忙中閑あり、だろうか。先日、パオロ・タヴィアーニ監督の『遺灰は語る』を武蔵野館に見に行った。イタリア映画祭では忙しくて見られなかったが、一般公開されたので、見逃したくなかった。タヴィアーニ兄弟もピランデッロも好きだから。でも、つきあったオットは、わけがわからない、ひどい低予算映画だ、とこぼしていた。

 私は、ピランデッロの遺灰の経緯を知っているし、カオスにある作家の家の近くの一本松(サイクロンで立ち枯れたので別の松が植えられた)の下の石の墓碑も見ているから、それなりに面白かった。白黒画面もいいと思った。だが、ピランデッロが他界する二十日前くらいに書いたという短編小説『釘 il Chiodo』はわけがわからなかった。死ぬまでお墓参りを欠かさないくらいならば、なんで殺さねばならなかったのだろうか? 移民となって異国で暮らしてストレスがたまっていたのかしら? それで、大きな釘が落ちていたので、拾って、それで女の子を殺すのが宿命だとでも? ピランデッロの短編は好きで、ぴらんの名前で、『ピランデッロの部屋』に50話くらい訳をupしているが、『Il Chiodo』は読んだことがなかった。映画の原題になっている『レオノーラ アッディオ』は読んで、とてもイメージが鮮明に残った。映画の最初に、アグリジェントのピランデッロ劇場ではなく、ローマのオペラ座の天井が映るが、この短編を思い浮かべた。カオス村の崖の上から見た青い「アフリカ海」もその小説のイメージである。できればこちらの方を映画にしてもらいたかった。

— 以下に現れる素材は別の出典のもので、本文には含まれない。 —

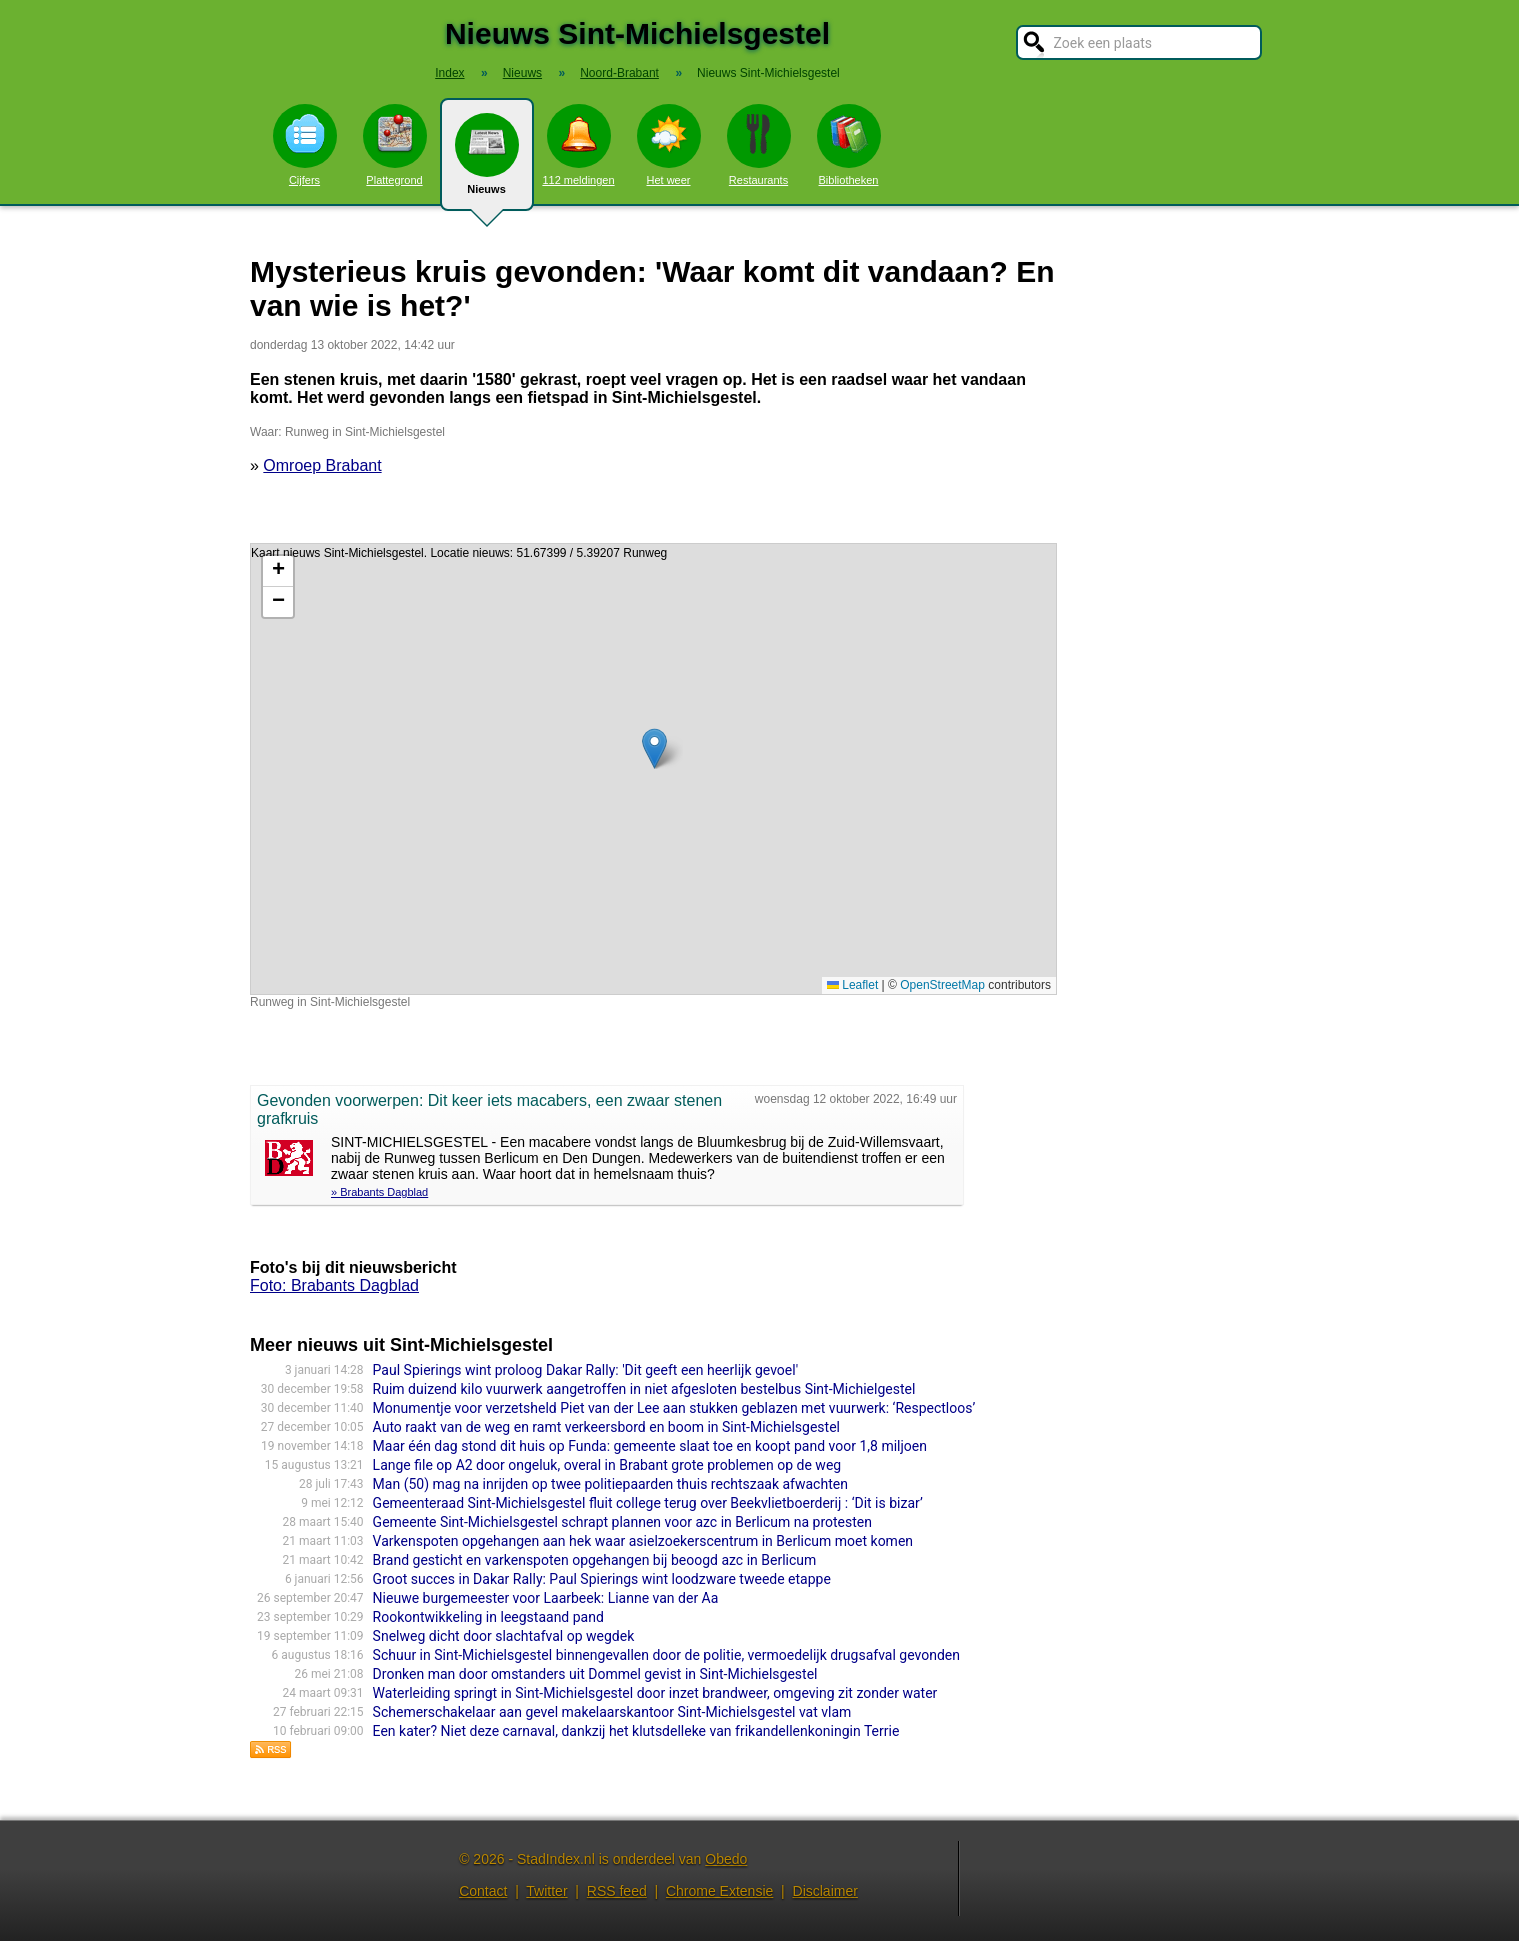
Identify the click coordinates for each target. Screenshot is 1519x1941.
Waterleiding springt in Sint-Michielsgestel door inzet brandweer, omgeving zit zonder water (655, 1693)
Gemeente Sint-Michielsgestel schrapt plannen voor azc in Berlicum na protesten (622, 1522)
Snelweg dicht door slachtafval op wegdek (504, 1636)
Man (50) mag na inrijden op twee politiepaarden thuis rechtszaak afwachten (610, 1484)
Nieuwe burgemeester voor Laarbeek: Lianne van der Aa (546, 1598)
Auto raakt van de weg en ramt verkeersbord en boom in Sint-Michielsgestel (606, 1427)
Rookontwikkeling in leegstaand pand (488, 1617)
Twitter (546, 1891)
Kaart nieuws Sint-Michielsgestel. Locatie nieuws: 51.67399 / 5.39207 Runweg (651, 769)
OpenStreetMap (942, 985)
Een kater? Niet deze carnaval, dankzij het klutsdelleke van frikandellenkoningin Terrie (636, 1731)
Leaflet (852, 985)
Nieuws (487, 162)
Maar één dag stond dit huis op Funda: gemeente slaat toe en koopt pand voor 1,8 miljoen (650, 1446)
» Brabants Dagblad (379, 1192)
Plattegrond (395, 145)
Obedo (726, 1859)
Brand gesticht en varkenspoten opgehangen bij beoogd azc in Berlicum (595, 1560)
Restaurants (759, 145)
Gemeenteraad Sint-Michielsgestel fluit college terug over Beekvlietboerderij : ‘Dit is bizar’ (648, 1503)
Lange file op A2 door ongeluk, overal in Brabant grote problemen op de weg (607, 1465)
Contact (483, 1891)
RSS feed (617, 1891)
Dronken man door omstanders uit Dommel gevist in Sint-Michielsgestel (595, 1674)
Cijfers (305, 145)
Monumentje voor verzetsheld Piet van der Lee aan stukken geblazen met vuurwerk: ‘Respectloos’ (674, 1408)
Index (449, 73)
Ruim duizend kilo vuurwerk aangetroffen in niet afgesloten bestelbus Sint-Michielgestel (644, 1389)
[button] (654, 748)
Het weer (669, 145)
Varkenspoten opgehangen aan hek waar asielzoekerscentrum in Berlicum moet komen (643, 1541)
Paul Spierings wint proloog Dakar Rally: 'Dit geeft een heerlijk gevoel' (585, 1370)
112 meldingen (578, 145)
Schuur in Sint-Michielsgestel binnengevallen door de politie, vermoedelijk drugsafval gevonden (666, 1655)
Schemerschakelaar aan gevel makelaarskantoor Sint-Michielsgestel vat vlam (612, 1712)
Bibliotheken (849, 145)
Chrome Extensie (719, 1891)
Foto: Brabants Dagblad (334, 1285)
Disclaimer (825, 1891)
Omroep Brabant (322, 465)
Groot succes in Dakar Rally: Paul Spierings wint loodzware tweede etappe (602, 1579)
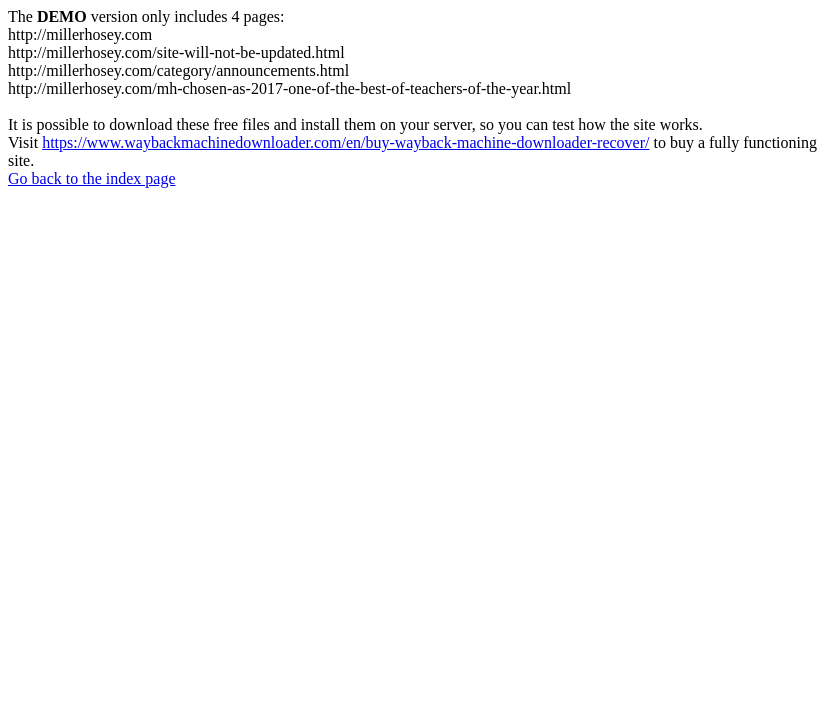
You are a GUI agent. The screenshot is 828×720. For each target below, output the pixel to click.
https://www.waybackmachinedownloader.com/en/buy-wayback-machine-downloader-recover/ (345, 142)
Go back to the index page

 暇ができたら今読んでいる『 I Vecchi e i giovani』の続きを読みたい。もう少しで読み終るが、長編で字が小さいし、何十ページか残っている。舞台のアグリジェントをまぶたに浮かべながら楽しんでいる。この本は「Ai miei figli giovani oggi vecchi domani」(今日は若く明日は老いるわが子供たちへ)という献辞があり、この映画の中でもセリフになっていた。監督は、人生を振り返り、人間の老いと死を考えたのであろう。